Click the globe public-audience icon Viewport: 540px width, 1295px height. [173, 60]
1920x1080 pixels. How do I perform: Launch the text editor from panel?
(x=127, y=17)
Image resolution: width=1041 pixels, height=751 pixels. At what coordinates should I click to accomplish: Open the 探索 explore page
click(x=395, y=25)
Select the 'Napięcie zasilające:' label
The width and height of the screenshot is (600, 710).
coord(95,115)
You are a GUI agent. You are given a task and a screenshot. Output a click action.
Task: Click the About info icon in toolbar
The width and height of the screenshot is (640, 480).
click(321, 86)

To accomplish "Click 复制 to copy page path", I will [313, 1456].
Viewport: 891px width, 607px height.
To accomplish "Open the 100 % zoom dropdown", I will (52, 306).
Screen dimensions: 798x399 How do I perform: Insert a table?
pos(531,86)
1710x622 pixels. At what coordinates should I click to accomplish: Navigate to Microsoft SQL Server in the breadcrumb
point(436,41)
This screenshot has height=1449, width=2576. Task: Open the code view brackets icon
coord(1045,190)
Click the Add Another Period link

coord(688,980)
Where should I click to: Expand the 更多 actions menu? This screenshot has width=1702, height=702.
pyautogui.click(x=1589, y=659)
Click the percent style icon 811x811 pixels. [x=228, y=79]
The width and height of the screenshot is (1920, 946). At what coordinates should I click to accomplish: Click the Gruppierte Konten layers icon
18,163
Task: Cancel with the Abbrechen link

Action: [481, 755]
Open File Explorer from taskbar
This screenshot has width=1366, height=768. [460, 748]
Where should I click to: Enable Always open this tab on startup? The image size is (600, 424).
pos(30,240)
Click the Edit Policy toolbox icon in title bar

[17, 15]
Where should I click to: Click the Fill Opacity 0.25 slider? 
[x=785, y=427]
++++++++
- WHAT IS EXPECTED -
Arrange the lines from the line with "1920x1080 pixels. How" up to and including the line with "point(436,41)" as a Markdown table with the columns No. and Line. Number each row, and leave out blank lines.

- ANSWER TO THIS PROBLEM -
| No. | Line |
|---|---|
| 1 | 1920x1080 pixels. How do I perform: Launch the text editor from panel? |
| 2 | (x=127, y=17) |
| 3 | Image resolution: width=1041 pixels, height=751 pixels. At what coordinates should I click to accomplish: Open the 探索 explore page |
| 4 | click(x=395, y=25) |
| 5 | Select the 'Napięcie zasilające:' label |
| 6 | The width and height of the screenshot is (600, 710). |
| 7 | coord(95,115) |
| 8 | You are a GUI agent. You are given a task and a screenshot. Output a click action. |
| 9 | Task: Click the About info icon in toolbar |
| 10 | The width and height of the screenshot is (640, 480). |
| 11 | click(321, 86) |
| 12 | To accomplish "Click 复制 to copy page path", I will [313, 1456]. |
| 13 | Viewport: 891px width, 607px height. |
| 14 | To accomplish "Open the 100 % zoom dropdown", I will (52, 306). |
| 15 | Screen dimensions: 798x399 How do I perform: Insert a table? |
| 16 | pos(531,86) |
| 17 | 1710x622 pixels. At what coordinates should I click to accomplish: Navigate to Microsoft SQL Server in the breadcrumb |
| 18 | point(436,41) |